Kommentar

Herren haben das Sagen

Vor allem Männer schauen in deutschen Konzernen auf Männer in den Vorständen – jedenfalls wenn es um den Vorsitz in Aufsichtsräten geht. Gerade einmal eine einzige Frau führt derzeit in Deutschland bei den 30 größten börsennotierten Konzernen das Kontrollgremium. Über diesen fragwürdigen Zustand kann auch nicht hinwegtäuschen, dass bei den meisten Unternehmen die Quote von 30 Prozent Frauen bei der Besetzung der Aufsichtsräte mittlerweile erfüllt oder sogar übererfüllt ist. Das ist immerhin ein Fortschritt.

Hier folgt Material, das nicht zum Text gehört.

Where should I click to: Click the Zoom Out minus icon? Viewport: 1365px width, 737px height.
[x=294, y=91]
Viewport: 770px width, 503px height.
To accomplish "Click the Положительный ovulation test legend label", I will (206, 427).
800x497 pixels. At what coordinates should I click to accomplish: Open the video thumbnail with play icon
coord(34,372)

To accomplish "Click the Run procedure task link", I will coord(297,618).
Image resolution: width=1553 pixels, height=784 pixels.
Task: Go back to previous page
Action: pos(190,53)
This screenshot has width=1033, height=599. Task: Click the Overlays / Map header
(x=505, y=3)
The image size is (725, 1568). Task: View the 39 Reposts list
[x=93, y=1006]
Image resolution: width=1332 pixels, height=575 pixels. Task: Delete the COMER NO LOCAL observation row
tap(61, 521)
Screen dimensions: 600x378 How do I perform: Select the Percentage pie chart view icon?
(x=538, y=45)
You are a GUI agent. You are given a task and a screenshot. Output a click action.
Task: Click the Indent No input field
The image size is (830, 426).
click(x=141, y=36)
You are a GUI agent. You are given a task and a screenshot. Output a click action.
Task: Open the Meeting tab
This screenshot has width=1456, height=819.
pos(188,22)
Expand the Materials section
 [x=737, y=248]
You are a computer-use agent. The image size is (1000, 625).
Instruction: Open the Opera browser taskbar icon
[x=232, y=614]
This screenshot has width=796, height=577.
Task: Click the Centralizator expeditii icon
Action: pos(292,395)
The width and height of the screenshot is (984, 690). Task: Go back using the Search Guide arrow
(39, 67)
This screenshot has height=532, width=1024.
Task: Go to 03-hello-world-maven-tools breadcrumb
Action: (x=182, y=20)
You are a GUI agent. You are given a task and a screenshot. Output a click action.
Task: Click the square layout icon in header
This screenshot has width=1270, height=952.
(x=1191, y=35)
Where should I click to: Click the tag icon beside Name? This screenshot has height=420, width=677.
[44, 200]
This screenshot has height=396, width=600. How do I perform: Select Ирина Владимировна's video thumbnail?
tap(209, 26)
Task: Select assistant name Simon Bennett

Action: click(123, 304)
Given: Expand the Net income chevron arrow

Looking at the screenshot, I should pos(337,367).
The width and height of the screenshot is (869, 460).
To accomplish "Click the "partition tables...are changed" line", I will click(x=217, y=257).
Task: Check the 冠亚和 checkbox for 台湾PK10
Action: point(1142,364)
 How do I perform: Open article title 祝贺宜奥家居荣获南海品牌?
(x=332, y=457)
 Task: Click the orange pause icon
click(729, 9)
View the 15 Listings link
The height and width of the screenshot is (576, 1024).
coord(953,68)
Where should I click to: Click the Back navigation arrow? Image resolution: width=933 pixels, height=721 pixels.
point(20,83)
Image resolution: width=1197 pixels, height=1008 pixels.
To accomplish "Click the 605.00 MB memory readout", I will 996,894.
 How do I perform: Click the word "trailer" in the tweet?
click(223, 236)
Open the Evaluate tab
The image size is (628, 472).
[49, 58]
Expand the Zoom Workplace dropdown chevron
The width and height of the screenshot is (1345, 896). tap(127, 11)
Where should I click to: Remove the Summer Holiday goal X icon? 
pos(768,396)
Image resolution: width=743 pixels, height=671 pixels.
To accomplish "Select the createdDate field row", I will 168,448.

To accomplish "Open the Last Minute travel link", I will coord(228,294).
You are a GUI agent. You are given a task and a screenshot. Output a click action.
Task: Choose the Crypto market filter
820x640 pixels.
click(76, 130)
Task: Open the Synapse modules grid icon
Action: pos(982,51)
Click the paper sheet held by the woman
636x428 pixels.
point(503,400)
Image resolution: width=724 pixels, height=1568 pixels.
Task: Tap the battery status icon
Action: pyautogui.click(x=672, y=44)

Wenn man allerdings auf die 50 einflussreichsten Konzern-Kontrolleure schaut, sieht es wieder ganz anders aus. Dort liegt die Quote bei gerade mal 14 Prozent. Und auch in den wichtigen Ausschüssen der Aufsichtsräte haben vor allem die Herren das Sagen – mit einem Anteil von fast 75 Prozent. In den Ausschüssen werden zentrale Entscheidungen etwa über die Besetzung des Vorstandes und die Vorstandsgehälter vorbereitet, die dann im großen Kreis mehr oder minder abgesegnet werden. Ein Blick in die Politik sollte den Unternehmen zu denken geben. Dort bestimmen Frauen an entscheidenden Stellen: In Berlin die Bundeskanzlerin und etliche Bundesministerinnen, in Brüssel demnächst eine Kommissionspräsidentin. Und in Frankfurt sitzt ab November mit Christine Lagarde zum ersten Mal eine Frau an der Spitze der mächtigen Europäischen Zentralbank.